Obviously, coming fourth two seasons in a row means everybody wants to keep moving up. That builds pressure and expectation which, to me, are good things. They have to be. They’re not easy to turn into positives because you can’t just say you like pressure and expectation, they’re things that you learn to like. The better you get at something, the more pressure you’ll face because people expect you to do things better, to win more, to improve. My job as head coach is to set the direction for this team, to set that pressure is acceptable and it’s something you should live with if you want to be a top performer. It’s experiential. We all have to learn from defeats and setbacks, know what they felt like, isolate moments and their feeling, then use that feeling as something they don’t want to experience again and work out how we ensure that.
"Of course, we want to win and expect to win, but the spirit of United is to never say die and I think the fans harbour that every time you play."
That, for me, is a choice. I’m a big believer in choice. I still get nervous before games because you can only control as much as you control, but I think you need to use that nervous energy to drive yourself forward and keep working towards your targets. When I went to Orlando, I spoke about being a team that wanted to win the league and we finished rock bottom in year one. We flipped it round for the second season and when I left, the team was in the top three.
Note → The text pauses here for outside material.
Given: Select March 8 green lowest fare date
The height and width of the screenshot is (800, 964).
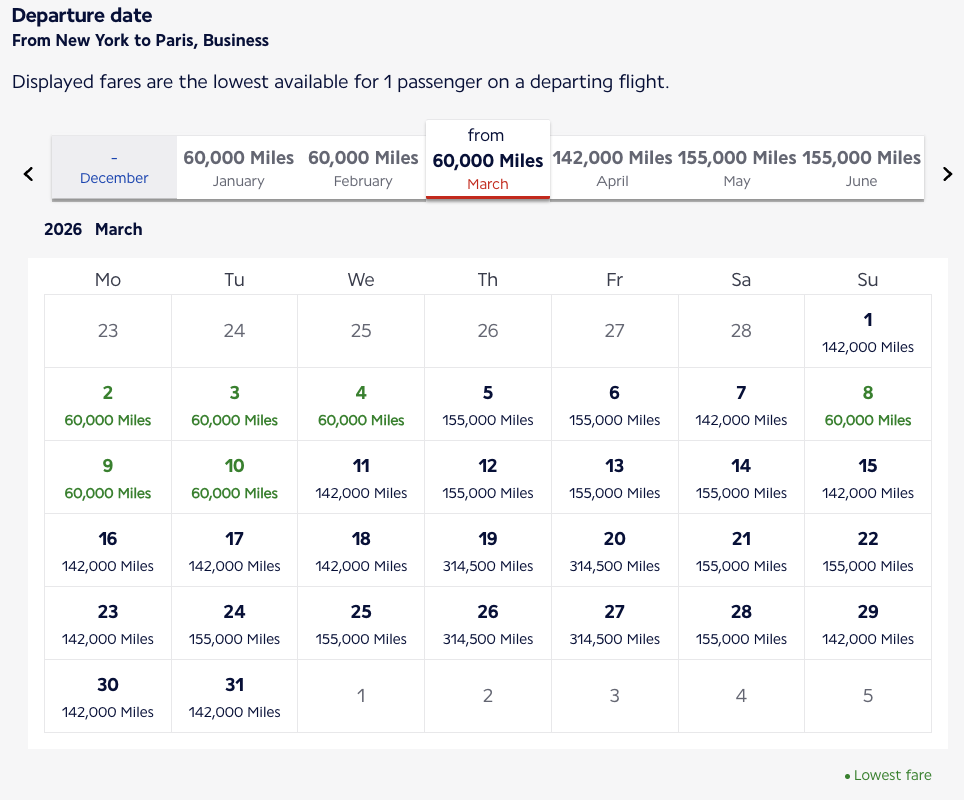Looking at the screenshot, I should (x=867, y=405).

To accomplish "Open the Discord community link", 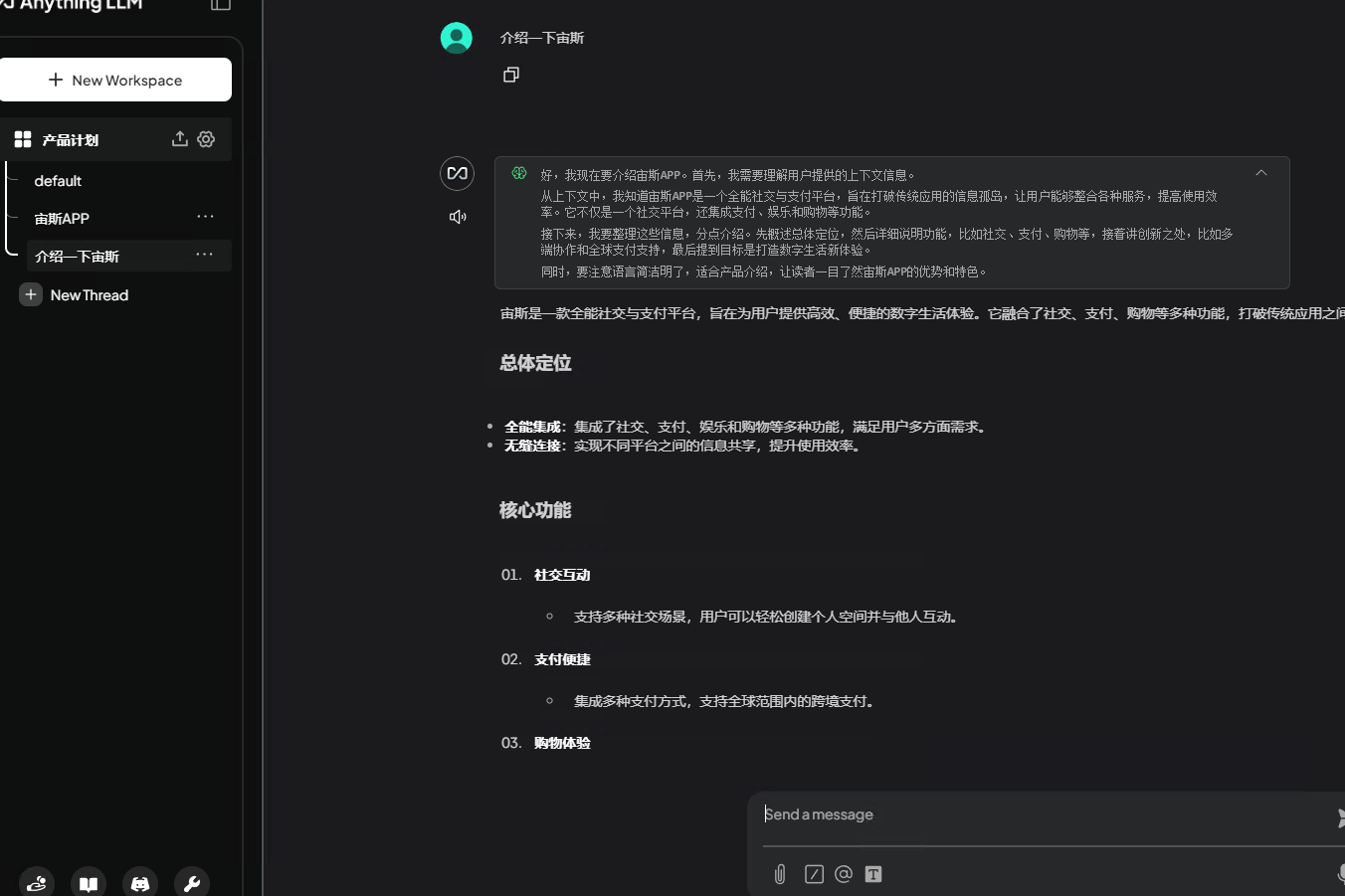I will tap(140, 883).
For us, the next development is to not actually care what our opponents do. That might sound disrespectful, but it’s not. I see it the other way. I think it’s a mark of respect to acknowledge that other teams will play how they will play, but we choose to remain completely true to our own approach.
"It does not feel like a job, I can tell you that. People might question that in a couple of years if I’m completely grey, but right now the pressures of the job make me feel alive ."
Of course, all of us wanted to finish higher than fourth in the league this season, but that’s gone now. I don’t believe in wallowing for too long because I don’t think it helps anyone or achieves anything. Note the feeling, store it for future reference but definitely don’t wallow. Take what you need, move forward and look to the future.
In that future, I don’t want us to be fixating on qualifying for the Champions League. Shouldn’t we now be thinking about the league and winning the whole thing? We have a debt to ourselves to do everything we can to win every single game. If we do that, then you start to live out the rhetoric that surrounds those who win a championship: you look step-by-step, game-by-game and go from one focus point to the next. Don’t think about climbing the mountain, just look at the next step you have to take, then take it. Once we do that, we’ll move closer to success.
Could we do it? A perfect WSL season has never been done before, which tells you how hard it is, but we’re capable of beating any team and we owe it to ourselves to think that way.